**ASSIGNMENT**
Starting with the first line and ending with the last, copy the entries word for word.
*** Opening of MATERIAL PROVIDED ***
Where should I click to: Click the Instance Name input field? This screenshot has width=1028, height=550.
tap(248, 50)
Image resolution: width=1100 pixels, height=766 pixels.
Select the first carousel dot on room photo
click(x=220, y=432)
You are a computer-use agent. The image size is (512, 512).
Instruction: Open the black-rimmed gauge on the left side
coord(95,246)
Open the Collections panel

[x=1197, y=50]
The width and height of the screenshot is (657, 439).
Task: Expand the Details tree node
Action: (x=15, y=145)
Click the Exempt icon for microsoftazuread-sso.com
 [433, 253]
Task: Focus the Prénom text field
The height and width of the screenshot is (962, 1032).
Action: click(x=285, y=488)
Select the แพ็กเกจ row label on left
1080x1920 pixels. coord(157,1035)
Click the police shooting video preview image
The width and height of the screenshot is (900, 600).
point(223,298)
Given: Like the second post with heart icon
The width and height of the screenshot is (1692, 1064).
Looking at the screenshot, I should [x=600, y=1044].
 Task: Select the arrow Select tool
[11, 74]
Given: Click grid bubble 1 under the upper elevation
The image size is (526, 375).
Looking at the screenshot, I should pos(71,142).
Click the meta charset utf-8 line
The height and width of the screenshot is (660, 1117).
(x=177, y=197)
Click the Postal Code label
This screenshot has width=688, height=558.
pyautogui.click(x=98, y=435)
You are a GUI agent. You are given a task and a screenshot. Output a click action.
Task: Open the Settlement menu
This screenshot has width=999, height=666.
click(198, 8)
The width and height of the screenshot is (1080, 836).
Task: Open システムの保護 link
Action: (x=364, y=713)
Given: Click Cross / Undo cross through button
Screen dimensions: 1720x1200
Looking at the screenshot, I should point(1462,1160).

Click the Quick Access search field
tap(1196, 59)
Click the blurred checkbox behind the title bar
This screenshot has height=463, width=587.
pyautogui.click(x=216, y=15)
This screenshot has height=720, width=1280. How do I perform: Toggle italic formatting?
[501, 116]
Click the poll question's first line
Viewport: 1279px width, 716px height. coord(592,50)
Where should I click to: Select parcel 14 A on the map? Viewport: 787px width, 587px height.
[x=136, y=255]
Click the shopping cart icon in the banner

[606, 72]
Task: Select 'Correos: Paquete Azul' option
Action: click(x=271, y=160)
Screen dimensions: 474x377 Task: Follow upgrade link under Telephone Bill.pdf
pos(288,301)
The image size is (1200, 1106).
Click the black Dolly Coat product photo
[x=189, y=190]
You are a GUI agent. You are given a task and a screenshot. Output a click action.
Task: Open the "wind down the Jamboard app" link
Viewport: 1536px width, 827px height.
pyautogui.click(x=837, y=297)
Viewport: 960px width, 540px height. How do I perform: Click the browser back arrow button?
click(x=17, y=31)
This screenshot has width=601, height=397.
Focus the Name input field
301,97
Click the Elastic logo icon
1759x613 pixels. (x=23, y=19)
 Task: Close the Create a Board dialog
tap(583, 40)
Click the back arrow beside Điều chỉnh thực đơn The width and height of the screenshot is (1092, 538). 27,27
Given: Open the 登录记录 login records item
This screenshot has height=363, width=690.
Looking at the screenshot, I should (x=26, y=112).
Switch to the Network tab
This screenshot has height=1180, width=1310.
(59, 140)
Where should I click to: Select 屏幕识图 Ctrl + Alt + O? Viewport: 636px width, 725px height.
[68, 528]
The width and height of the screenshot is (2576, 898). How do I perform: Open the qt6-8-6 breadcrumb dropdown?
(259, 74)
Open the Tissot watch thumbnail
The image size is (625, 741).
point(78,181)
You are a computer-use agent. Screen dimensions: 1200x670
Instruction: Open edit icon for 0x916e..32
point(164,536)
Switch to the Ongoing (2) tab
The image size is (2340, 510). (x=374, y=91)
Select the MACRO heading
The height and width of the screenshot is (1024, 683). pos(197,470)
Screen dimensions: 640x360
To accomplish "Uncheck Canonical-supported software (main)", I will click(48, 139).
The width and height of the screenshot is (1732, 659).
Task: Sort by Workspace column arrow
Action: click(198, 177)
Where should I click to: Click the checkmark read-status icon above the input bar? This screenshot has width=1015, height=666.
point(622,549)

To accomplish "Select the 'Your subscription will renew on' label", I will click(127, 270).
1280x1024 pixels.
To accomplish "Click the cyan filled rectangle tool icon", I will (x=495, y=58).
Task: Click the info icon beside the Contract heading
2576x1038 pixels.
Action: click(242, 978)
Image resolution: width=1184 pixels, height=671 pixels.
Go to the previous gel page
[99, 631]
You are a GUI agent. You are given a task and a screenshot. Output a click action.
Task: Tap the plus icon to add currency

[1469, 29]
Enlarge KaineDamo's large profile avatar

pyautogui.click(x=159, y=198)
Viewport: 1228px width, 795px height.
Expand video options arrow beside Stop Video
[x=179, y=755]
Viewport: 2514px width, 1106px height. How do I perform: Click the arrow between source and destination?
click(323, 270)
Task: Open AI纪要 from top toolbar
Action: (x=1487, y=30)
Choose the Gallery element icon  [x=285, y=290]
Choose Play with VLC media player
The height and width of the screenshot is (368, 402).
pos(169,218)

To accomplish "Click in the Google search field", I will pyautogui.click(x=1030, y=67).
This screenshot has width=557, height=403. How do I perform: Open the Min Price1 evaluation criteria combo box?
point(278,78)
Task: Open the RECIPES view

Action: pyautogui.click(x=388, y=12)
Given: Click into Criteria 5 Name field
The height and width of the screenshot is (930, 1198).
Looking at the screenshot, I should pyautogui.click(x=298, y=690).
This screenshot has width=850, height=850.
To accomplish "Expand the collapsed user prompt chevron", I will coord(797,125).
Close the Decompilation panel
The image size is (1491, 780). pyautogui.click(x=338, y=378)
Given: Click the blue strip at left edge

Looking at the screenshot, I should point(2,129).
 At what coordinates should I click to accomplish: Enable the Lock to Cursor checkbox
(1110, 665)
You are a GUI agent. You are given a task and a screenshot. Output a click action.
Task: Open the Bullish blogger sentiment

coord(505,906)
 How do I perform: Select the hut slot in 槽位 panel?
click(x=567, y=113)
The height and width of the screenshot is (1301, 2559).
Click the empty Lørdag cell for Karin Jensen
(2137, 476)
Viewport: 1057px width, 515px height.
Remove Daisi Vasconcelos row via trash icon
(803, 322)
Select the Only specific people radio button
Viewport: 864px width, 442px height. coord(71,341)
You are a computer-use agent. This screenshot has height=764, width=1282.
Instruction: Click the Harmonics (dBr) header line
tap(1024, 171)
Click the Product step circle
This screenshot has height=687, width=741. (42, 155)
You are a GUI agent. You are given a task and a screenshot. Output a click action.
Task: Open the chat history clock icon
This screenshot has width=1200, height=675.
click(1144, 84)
*** Close of MATERIAL PROVIDED ***
**EXERCISE SOLUTION**
Where should I click to: Click the Instance Name input field? This screenshot has width=1028, height=550.
tap(248, 50)
Image resolution: width=1100 pixels, height=766 pixels.
Select the first carousel dot on room photo
click(x=220, y=432)
You are a computer-use agent. The image size is (512, 512).
Instruction: Open the black-rimmed gauge on the left side
coord(95,246)
Open the Collections panel

[x=1197, y=50]
The width and height of the screenshot is (657, 439).
Task: Expand the Details tree node
Action: (x=15, y=145)
Click the Exempt icon for microsoftazuread-sso.com
 [433, 253]
Task: Focus the Prénom text field
The height and width of the screenshot is (962, 1032).
Action: click(x=285, y=488)
Select the แพ็กเกจ row label on left
1080x1920 pixels. coord(157,1035)
Click the police shooting video preview image
The width and height of the screenshot is (900, 600).
point(223,298)
Given: Like the second post with heart icon
The width and height of the screenshot is (1692, 1064).
Looking at the screenshot, I should [x=600, y=1044].
 Task: Select the arrow Select tool
[11, 74]
Given: Click grid bubble 1 under the upper elevation
The image size is (526, 375).
Looking at the screenshot, I should pos(71,142).
Click the meta charset utf-8 line
The height and width of the screenshot is (660, 1117).
(x=177, y=197)
Click the Postal Code label
This screenshot has width=688, height=558.
pyautogui.click(x=98, y=435)
You are a GUI agent. You are given a task and a screenshot. Output a click action.
Task: Open the Settlement menu
This screenshot has width=999, height=666.
click(198, 8)
The width and height of the screenshot is (1080, 836).
Task: Open システムの保護 link
Action: (x=364, y=713)
Given: Click Cross / Undo cross through button
Screen dimensions: 1720x1200
Looking at the screenshot, I should point(1462,1160).

Click the Quick Access search field
tap(1196, 59)
Click the blurred checkbox behind the title bar
This screenshot has height=463, width=587.
pyautogui.click(x=216, y=15)
This screenshot has height=720, width=1280. How do I perform: Toggle italic formatting?
[501, 116]
Click the poll question's first line
Viewport: 1279px width, 716px height. coord(592,50)
Where should I click to: Select parcel 14 A on the map? Viewport: 787px width, 587px height.
[x=136, y=255]
Click the shopping cart icon in the banner

[606, 72]
Task: Select 'Correos: Paquete Azul' option
Action: click(x=271, y=160)
Screen dimensions: 474x377 Task: Follow upgrade link under Telephone Bill.pdf
pos(288,301)
The image size is (1200, 1106).
Click the black Dolly Coat product photo
[x=189, y=190]
You are a GUI agent. You are given a task and a screenshot. Output a click action.
Task: Open the "wind down the Jamboard app" link
Viewport: 1536px width, 827px height.
pyautogui.click(x=837, y=297)
Viewport: 960px width, 540px height. How do I perform: Click the browser back arrow button?
click(x=17, y=31)
This screenshot has width=601, height=397.
Focus the Name input field
301,97
Click the Elastic logo icon
1759x613 pixels. (x=23, y=19)
 Task: Close the Create a Board dialog
tap(583, 40)
Click the back arrow beside Điều chỉnh thực đơn The width and height of the screenshot is (1092, 538). 27,27
Given: Open the 登录记录 login records item
This screenshot has height=363, width=690.
Looking at the screenshot, I should (x=26, y=112).
Switch to the Network tab
This screenshot has height=1180, width=1310.
(59, 140)
Where should I click to: Select 屏幕识图 Ctrl + Alt + O? Viewport: 636px width, 725px height.
[68, 528]
The width and height of the screenshot is (2576, 898). How do I perform: Open the qt6-8-6 breadcrumb dropdown?
(259, 74)
Open the Tissot watch thumbnail
The image size is (625, 741).
point(78,181)
You are a computer-use agent. Screen dimensions: 1200x670
Instruction: Open edit icon for 0x916e..32
point(164,536)
Switch to the Ongoing (2) tab
The image size is (2340, 510). (x=374, y=91)
Select the MACRO heading
The height and width of the screenshot is (1024, 683). pos(197,470)
Screen dimensions: 640x360
To accomplish "Uncheck Canonical-supported software (main)", I will click(48, 139).
The width and height of the screenshot is (1732, 659).
Task: Sort by Workspace column arrow
Action: click(198, 177)
Where should I click to: Click the checkmark read-status icon above the input bar? This screenshot has width=1015, height=666.
point(622,549)

To accomplish "Select the 'Your subscription will renew on' label", I will click(127, 270).
1280x1024 pixels.
To accomplish "Click the cyan filled rectangle tool icon", I will (x=495, y=58).
Task: Click the info icon beside the Contract heading
2576x1038 pixels.
Action: click(242, 978)
Image resolution: width=1184 pixels, height=671 pixels.
Go to the previous gel page
[99, 631]
You are a GUI agent. You are given a task and a screenshot. Output a click action.
Task: Tap the plus icon to add currency

[1469, 29]
Enlarge KaineDamo's large profile avatar

pyautogui.click(x=159, y=198)
Viewport: 1228px width, 795px height.
Expand video options arrow beside Stop Video
[x=179, y=755]
Viewport: 2514px width, 1106px height. How do I perform: Click the arrow between source and destination?
click(323, 270)
Task: Open AI纪要 from top toolbar
Action: (x=1487, y=30)
Choose the Gallery element icon  [x=285, y=290]
Choose Play with VLC media player
The height and width of the screenshot is (368, 402).
pos(169,218)

To accomplish "Click in the Google search field", I will pyautogui.click(x=1030, y=67).
This screenshot has width=557, height=403. How do I perform: Open the Min Price1 evaluation criteria combo box?
point(278,78)
Task: Open the RECIPES view

Action: pyautogui.click(x=388, y=12)
Given: Click into Criteria 5 Name field
The height and width of the screenshot is (930, 1198).
Looking at the screenshot, I should pyautogui.click(x=298, y=690).
This screenshot has width=850, height=850.
To accomplish "Expand the collapsed user prompt chevron", I will coord(797,125).
Close the Decompilation panel
The image size is (1491, 780). pyautogui.click(x=338, y=378)
Given: Click the blue strip at left edge

Looking at the screenshot, I should point(2,129).
 At what coordinates should I click to accomplish: Enable the Lock to Cursor checkbox
(1110, 665)
You are a GUI agent. You are given a task and a screenshot. Output a click action.
Task: Open the Bullish blogger sentiment

coord(505,906)
 How do I perform: Select the hut slot in 槽位 panel?
click(x=567, y=113)
The height and width of the screenshot is (1301, 2559).
Click the empty Lørdag cell for Karin Jensen
(2137, 476)
Viewport: 1057px width, 515px height.
Remove Daisi Vasconcelos row via trash icon
(803, 322)
Select the Only specific people radio button
Viewport: 864px width, 442px height. coord(71,341)
You are a computer-use agent. This screenshot has height=764, width=1282.
Instruction: Click the Harmonics (dBr) header line
tap(1024, 171)
Click the Product step circle
This screenshot has height=687, width=741. (42, 155)
You are a GUI agent. You are given a task and a screenshot. Output a click action.
Task: Open the chat history clock icon
This screenshot has width=1200, height=675.
click(1144, 84)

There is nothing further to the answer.